Avoid materializing a full pairwise distance matrix when N * M is too large for memory. For nearest-neighbor search at larger scale, use an index or compute distances in batches and select candidates incrementally.

Tuning

Start by checking output size. The distance matrix has N * M elements, so memory can grow faster than the input matrices.

Use float32 unless the workload specifically needs float64. Half-precision inputs can reduce input bandwidth, but dense half inputs produce float32 distances in C++ and Python.

Use squared L2 distance when the square root is not needed.
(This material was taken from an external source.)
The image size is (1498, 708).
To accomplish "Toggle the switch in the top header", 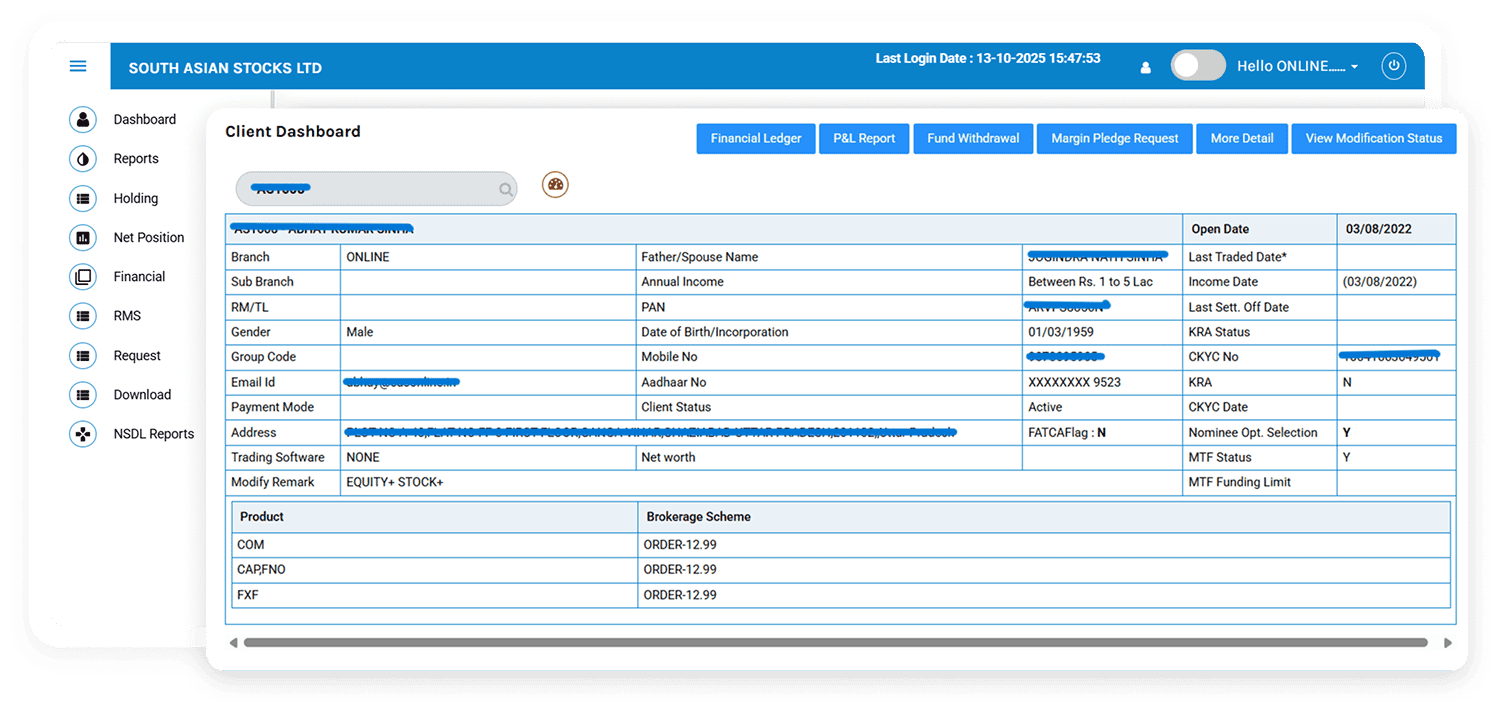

For ranking nearest neighbors, squared L2 and L2 produce the same ordering, but squared L2 avoids the square root.

Batch the computation when N * M does not fit comfortably in memory. For nearest-neighbor workflows, combine each batch with selection so you do not need to keep the full distance matrix.

Memory footprint

Pairwise distance memory is dominated by the output matrix.

Variables:

  • N: Number of rows in X.
  • M: Number of rows in Y.
  • D: Number of features per row.
  • B_x: Bytes per input element.
  • B_d: Bytes per output distance.

Scratch and maximum rows

The scratch term covers tiled distance-computation buffers, allocator padding, CUDA library workspaces, and memory held by the active memory resource. Pairwise distance is usually dominated by the output matrix, so use H = 0.10 for a first estimate. If you can measure a representative run, use:

Hmeasured=observed_peakformula_without_scratchformula_without_scratchH_{\text{measured}} = \frac{\text{observed\_peak} - \text{formula\_without\_scratch}} {\text{formula\_without\_scratch}}

Then set:

Musable=(MfreeMother)(1H)M_{\text{usable}} = (M_{\text{free}} - M_{\text{other}}) \cdot (1 - H)

The capacity variables in this subsection are:

  • M_free: Free memory in the relevant memory space before the operation starts. Use device memory for GPU-resident formulas and host memory for formulas explicitly marked as host memory.
  • M_other: Memory reserved for arrays, memory pools, concurrent work, or application buffers that are not included in the formula.
  • H: Scratch headroom fraction reserved for temporary buffers and allocator overhead.
  • M_usable: Memory budget left for the formula after subtracting M_other and reserving headroom.
  • observed_peak: Peak memory observed during a smaller representative run.
  • formula_without_scratch: Value of the selected peak formula with explicit scratch terms removed and without applying headroom.
  • peak_without_scratch(count): The selected peak formula rewritten as a function of the count being estimated, excluding scratch and headroom. The count is usually N for rows or vectors and B for K-selection batch rows.
  • B_per_row / B_per_vector: Bytes added by one more row or vector in the selected formula. For linear formulas, add the coefficients of the count being estimated after fixed values such as D, K, Q, and L are substituted.
  • B_fixed: Bytes in the selected formula that do not change with the estimated count, such as codebooks, centroids, fixed query batches, capped training buffers, or metadata.
  • N_max / B_max: Estimated largest row, vector, or batch-row count that fits in M_usable.

If M is fixed, solve for the maximum number of rows in X:

Nmax=MusableMDBxBfixedDBx+MBdN_{\max} = \left\lfloor \frac{M_{\text{usable}} - M \cdot D \cdot B_x - B_{\text{fixed}}} {D \cdot B_x + M \cdot B_d} \right\rfloor

If this is an all-pairs calculation where M = N, solve the quadratic term from the output matrix:

NmaxMusableBfixedBdN_{\max} \approx \left\lfloor \sqrt{\frac{M_{\text{usable}} - B_{\text{fixed}}}{B_d}} \right\rfloor

This approximation is conservative only when N * M * B_d dominates the input matrices. For smaller problems, solve the full formula including input sizes.

Dense inputs

The input matrices use:

input_size=(ND+MD)Bx\text{input\_size} = (N \cdot D + M \cdot D) \cdot B_x

The output matrix uses:

distance_matrix_size=NMBd\text{distance\_matrix\_size} = N \cdot M \cdot B_d

The peak memory is approximately:

pairwise_peak input_size+distance_matrix_size+scratch\begin{aligned} \text{pairwise\_peak} \approx&\ \text{input\_size} + \text{distance\_matrix\_size} \\ &+ \text{scratch} \end{aligned}

When the distance matrix is too large, split X or Y into batches and process one output tile at a time.